The sheer irony of a review that only spoke to two bereaved families making this claim. Followed by further exploration that cites families willingness to engage could vary widely. You don’t say. It also mentions lack of awareness of the programme, sort of half suggesting that it is families not knowing that is the issue, rather than the utter chaotic state of LEDER, the lack of clarity, the ridiculous best kept secret that it is, the regional variations and its utterly dire performance to date.

Sharing learning

‘…the impact of the programme has been limited so far. The focus of the LeDeR programme to date was described as being heavily on completing reviews, and identifying problems. To date, this has limited translation into wider acton to improve services, and action is happening inconsistently across CCGs’.

Where to even go with this. If the focus has been on completing reviews, why are over half of them still outstanding? How utterly dire is this process?

Where is the moral and ethical obligation to take the supposedly identified learning and, you know, prevent other deaths happening? There is no point to a mortality review process that just furthers the careers of academics and reviewers, or allows some of the same to cruise to retirement while polishing their publication record, it is meant to be about saving lives.

The claim that the ‘annual reports were described as a strength of the LeDeR programme’ makes me so, so sad. They’re completely mediocre from my perspective. They’re formulaic, poorly presented, overly wordy and cherry pick one or two things to feature. How are our expectations so bleeding low?

Future of the LEDER programme

This review, that spoke with a handful of cherry picked stakeholders came up with two priorities for the future of LEDER. The first centred around the proportion of deaths that should be reviewed, some people thought only some deaths should be reviewed, some people were strongly against it. Of note Fiona Ritchie’s review mentioned earlier made a number of recommendations, the first of which was:

Reporting a person’s death to the LeDeR programme should be mandatory, with the responsibility placed on clinical commissioning groups (CCGs) to ensure this happens in their locality.

What is the point of a mortality review programme were reporting of mortality is not mandatory? It is nothing more than performative scrutiny in my opinion, being seen to be doing something, as opposed to addressing the issue in hand.

The second priority area discussed with stakeholders was priorities for the LEDER workforce in the future. Apparently ‘on balance’ not sure what that means when you’re only really speaking with a handful of stakeholders, but on balance it was felt LEDER responsibility should remain a local matter ‘as the most effective way of deriving learning for local service delivery. However, there is an important role for national oversight of this including ensuring consistency, bringing together learning, and assisting areas where there are backlogs’.

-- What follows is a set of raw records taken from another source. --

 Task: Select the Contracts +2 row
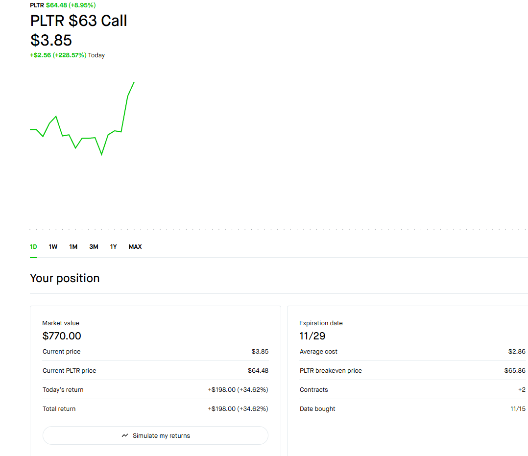tap(411, 389)
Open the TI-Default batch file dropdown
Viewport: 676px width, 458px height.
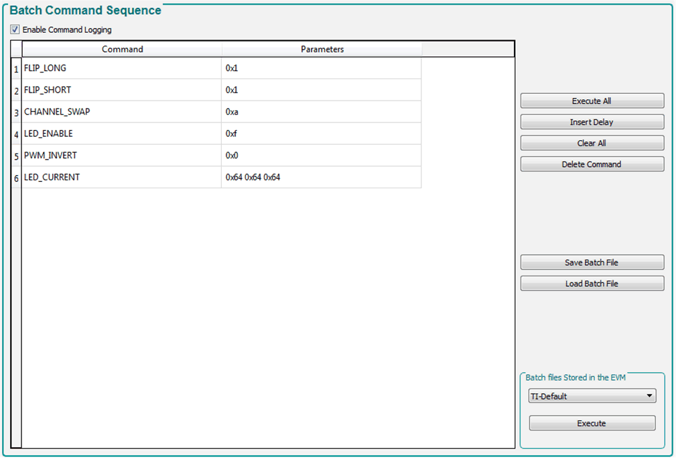(x=592, y=396)
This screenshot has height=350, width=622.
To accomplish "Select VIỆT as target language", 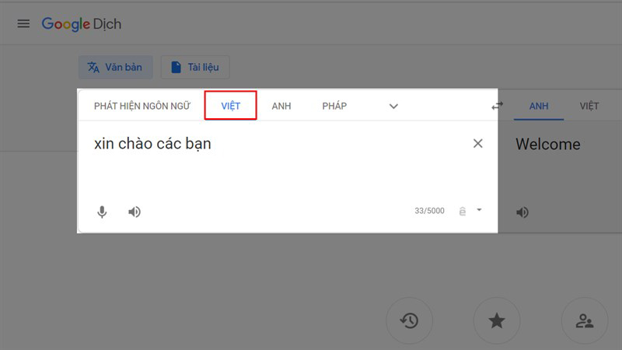I will [589, 106].
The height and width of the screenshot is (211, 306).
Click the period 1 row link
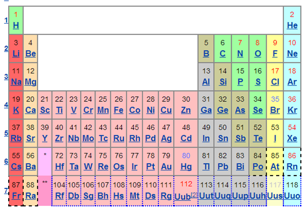6,20
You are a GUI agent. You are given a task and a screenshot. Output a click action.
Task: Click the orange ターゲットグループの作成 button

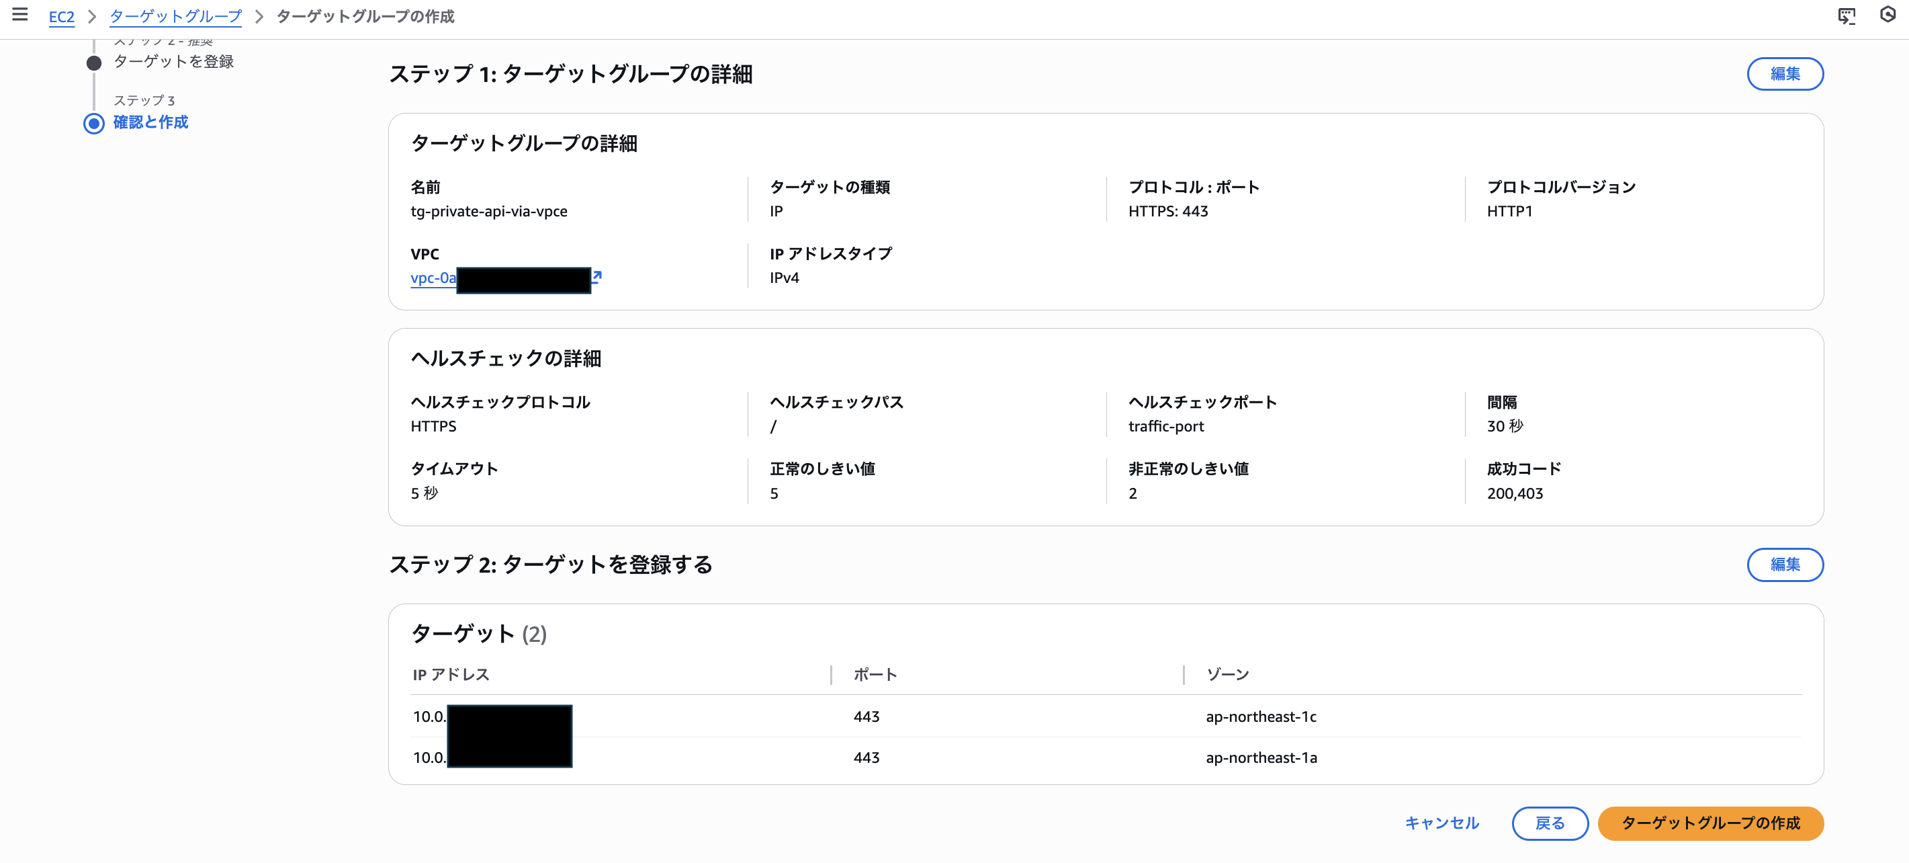click(1710, 823)
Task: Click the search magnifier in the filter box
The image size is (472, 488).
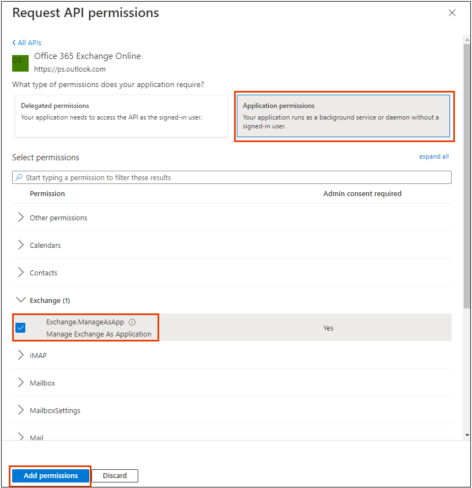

Wow. Again. If the annual reports were considered to be a strength of the programme, where is the evidence that local systems are deriving learning for local service delivery?

In July 2020 I was told by Ray James that £5.2million was being invested in the LEDER programme. I’ve heard since that the tender that was put out for someone to run the programme was explicit that the methodology couldn’t be changed. Bit of a catch 22 then isn’t it. Garbage in, garbage out.

The absence of any national oversight is probably how we managed to get six years into this mess.

I don’t know how to end this post. Every dealing to do with LEDER, every report, phonecall, review, it’s always so utterly underwhelming. There’s no passion or commitment for better. There’s no leadership. There’s no-one (whose job it is to do so) standing up and saying enough is enough.

It’s utterly exhausting writing these posts, time and again. Can someone please just do something, and no, I don’t mean a new policy, I mean actually do something to stop the need for LEDER reviews in the first place. Act on the learning we already hold.